In the records below, some lines contain the word "element". Copy each of them.
++++++
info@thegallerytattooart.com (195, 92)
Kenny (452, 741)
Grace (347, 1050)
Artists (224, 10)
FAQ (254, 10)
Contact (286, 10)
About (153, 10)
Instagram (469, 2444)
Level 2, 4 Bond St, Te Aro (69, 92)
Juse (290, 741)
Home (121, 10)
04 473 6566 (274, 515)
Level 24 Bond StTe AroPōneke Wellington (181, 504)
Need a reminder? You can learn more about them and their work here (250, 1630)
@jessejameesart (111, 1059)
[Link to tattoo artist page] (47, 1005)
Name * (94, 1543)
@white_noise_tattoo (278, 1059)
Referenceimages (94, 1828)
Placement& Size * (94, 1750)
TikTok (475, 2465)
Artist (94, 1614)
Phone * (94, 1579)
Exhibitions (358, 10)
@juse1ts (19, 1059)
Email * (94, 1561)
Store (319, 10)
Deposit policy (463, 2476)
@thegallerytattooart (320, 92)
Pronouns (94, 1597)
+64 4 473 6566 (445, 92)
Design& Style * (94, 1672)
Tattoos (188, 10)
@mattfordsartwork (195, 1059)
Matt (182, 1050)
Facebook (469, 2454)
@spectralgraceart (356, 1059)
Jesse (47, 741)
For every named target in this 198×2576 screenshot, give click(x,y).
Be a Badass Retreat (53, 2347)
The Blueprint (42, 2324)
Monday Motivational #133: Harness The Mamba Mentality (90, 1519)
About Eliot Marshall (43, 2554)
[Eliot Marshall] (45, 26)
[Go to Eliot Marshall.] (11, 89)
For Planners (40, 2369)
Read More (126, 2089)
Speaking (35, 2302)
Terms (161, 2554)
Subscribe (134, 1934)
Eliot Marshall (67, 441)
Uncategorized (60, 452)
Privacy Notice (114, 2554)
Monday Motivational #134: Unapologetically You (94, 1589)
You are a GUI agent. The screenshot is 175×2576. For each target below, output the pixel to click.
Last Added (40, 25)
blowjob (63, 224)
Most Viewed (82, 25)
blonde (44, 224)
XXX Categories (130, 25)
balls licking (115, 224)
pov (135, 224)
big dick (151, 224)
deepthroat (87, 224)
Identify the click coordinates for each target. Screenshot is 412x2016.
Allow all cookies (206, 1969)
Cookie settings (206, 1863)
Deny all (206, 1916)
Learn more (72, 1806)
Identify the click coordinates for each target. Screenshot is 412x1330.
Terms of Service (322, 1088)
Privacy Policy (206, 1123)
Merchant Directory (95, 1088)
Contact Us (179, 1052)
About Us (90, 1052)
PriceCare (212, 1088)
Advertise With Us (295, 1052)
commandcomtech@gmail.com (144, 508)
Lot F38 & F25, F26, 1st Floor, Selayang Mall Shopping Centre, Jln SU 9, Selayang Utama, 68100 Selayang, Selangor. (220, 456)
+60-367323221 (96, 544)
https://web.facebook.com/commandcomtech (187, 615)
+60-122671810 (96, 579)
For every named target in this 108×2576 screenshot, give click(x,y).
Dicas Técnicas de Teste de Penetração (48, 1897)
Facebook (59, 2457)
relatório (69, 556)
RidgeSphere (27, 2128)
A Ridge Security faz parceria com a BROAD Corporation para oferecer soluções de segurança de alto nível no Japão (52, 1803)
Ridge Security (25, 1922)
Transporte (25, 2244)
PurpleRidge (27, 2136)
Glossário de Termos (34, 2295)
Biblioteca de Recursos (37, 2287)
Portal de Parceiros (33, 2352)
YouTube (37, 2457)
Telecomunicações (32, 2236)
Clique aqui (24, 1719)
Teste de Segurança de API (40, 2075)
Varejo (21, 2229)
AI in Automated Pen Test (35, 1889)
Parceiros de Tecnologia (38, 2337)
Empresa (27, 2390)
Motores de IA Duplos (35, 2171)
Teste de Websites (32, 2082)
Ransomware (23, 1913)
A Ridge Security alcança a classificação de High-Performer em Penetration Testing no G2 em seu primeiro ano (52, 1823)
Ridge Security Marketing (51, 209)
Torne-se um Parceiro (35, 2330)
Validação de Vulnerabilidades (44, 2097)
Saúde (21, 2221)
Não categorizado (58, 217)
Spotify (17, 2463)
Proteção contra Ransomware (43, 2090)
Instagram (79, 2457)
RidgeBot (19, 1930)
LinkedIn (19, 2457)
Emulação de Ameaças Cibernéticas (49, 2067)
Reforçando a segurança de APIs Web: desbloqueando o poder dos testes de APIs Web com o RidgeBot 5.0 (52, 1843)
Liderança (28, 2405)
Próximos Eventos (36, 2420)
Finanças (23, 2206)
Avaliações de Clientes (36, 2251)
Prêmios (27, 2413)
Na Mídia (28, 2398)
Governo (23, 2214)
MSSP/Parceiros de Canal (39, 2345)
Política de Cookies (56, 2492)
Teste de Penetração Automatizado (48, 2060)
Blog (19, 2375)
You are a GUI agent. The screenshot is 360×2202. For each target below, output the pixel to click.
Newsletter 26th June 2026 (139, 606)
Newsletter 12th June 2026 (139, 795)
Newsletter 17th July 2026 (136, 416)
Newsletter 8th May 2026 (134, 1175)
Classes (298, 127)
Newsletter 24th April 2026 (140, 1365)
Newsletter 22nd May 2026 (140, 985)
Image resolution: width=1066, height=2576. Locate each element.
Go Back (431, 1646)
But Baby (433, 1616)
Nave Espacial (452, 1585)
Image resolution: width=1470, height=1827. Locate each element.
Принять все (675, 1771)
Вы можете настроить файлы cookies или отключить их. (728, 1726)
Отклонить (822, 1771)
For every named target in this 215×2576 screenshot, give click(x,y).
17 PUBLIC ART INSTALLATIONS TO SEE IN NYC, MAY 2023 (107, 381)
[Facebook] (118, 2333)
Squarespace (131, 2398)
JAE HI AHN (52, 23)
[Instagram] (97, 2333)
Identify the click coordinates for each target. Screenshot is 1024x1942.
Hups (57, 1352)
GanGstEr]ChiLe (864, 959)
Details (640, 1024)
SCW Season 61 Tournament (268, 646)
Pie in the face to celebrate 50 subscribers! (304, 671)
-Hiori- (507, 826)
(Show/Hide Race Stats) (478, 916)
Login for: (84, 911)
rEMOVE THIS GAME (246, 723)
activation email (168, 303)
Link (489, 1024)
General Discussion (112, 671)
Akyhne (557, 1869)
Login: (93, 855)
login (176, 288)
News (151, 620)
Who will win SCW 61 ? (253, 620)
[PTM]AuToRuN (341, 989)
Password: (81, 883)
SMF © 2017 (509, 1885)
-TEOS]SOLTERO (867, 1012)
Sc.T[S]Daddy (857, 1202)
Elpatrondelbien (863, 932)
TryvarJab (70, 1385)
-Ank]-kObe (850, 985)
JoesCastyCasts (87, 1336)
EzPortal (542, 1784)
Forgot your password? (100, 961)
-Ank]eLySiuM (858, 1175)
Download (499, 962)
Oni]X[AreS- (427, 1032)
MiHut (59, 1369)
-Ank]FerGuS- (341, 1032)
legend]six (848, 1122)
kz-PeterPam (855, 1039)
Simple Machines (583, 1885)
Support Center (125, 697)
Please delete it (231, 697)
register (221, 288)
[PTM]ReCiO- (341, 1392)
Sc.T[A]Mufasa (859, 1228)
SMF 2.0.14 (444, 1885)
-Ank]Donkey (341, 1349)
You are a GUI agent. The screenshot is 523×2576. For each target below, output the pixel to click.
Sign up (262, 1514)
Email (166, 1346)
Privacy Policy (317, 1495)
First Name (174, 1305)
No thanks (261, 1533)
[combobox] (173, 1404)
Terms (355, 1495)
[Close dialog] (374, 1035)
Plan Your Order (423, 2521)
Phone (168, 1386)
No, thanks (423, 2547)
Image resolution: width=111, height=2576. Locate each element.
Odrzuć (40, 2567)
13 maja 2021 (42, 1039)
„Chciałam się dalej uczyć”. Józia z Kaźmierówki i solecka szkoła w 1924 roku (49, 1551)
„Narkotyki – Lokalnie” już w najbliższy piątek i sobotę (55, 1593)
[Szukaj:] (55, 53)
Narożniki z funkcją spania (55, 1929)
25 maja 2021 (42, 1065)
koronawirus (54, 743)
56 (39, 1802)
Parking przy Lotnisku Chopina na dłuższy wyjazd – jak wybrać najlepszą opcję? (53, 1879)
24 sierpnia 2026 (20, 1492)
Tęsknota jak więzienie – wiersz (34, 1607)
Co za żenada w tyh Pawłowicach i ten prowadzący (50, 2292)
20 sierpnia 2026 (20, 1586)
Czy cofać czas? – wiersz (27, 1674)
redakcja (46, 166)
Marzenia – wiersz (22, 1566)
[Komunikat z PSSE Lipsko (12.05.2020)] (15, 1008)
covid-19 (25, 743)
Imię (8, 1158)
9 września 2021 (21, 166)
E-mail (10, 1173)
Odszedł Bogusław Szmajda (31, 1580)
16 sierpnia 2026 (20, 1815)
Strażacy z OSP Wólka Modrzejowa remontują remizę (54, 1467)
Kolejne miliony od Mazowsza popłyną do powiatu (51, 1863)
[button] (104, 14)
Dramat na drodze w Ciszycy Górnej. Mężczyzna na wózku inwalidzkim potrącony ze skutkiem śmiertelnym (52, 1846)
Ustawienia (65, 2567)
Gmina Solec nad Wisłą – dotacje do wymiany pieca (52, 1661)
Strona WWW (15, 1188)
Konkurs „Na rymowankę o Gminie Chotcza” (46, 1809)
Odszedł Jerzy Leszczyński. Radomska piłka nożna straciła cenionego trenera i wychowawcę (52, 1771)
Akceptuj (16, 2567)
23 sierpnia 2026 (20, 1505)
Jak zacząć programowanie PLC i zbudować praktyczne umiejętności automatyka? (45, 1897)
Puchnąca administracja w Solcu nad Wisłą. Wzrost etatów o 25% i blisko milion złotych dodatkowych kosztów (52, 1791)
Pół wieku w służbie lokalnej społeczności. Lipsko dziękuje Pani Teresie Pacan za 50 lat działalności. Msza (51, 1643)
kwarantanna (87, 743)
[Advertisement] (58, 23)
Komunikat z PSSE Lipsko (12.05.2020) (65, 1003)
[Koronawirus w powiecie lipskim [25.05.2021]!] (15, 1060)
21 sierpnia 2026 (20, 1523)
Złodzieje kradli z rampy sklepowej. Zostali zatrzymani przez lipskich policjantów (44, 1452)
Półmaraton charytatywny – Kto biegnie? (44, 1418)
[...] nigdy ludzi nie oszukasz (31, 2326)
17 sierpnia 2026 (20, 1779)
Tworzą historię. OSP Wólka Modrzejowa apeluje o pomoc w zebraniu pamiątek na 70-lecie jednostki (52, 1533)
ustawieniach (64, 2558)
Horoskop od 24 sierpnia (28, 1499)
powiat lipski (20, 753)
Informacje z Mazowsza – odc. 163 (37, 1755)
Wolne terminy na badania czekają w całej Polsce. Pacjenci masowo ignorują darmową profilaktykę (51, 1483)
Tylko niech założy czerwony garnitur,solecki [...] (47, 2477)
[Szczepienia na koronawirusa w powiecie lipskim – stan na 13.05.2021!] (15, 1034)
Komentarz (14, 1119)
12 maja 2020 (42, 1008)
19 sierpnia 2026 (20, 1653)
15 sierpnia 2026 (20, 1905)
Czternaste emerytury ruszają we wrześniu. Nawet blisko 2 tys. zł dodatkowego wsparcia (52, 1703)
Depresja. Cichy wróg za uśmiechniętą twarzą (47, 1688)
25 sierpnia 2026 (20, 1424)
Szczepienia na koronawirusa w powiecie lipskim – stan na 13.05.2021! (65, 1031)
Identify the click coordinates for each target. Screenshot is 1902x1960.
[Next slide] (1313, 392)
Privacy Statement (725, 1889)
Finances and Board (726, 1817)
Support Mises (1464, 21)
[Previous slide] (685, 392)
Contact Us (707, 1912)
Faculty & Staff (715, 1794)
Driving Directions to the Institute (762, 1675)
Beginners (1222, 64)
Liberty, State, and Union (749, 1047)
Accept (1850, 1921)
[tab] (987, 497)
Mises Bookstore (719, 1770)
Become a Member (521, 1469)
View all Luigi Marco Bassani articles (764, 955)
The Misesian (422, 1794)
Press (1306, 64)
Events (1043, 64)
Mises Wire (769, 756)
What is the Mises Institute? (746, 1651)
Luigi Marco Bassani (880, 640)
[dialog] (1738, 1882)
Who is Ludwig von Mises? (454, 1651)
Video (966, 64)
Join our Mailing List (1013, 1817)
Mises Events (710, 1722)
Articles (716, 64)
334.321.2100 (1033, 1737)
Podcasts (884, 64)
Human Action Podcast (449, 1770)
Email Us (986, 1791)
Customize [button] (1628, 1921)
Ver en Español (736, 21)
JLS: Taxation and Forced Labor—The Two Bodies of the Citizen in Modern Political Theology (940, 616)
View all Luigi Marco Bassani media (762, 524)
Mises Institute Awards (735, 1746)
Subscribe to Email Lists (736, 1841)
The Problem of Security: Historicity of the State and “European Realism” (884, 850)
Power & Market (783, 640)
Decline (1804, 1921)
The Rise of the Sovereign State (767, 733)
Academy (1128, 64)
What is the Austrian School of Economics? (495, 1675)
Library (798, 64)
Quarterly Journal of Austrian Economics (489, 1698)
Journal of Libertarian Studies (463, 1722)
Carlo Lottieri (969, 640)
++++++
**RESPONSE FOR THIS EXERCISE**.
Image resolution: width=1066, height=2576. Locate each element.
Image resolution: width=1470, height=1827. Locate each element.
Image resolution: width=111, height=2576. Locate each element.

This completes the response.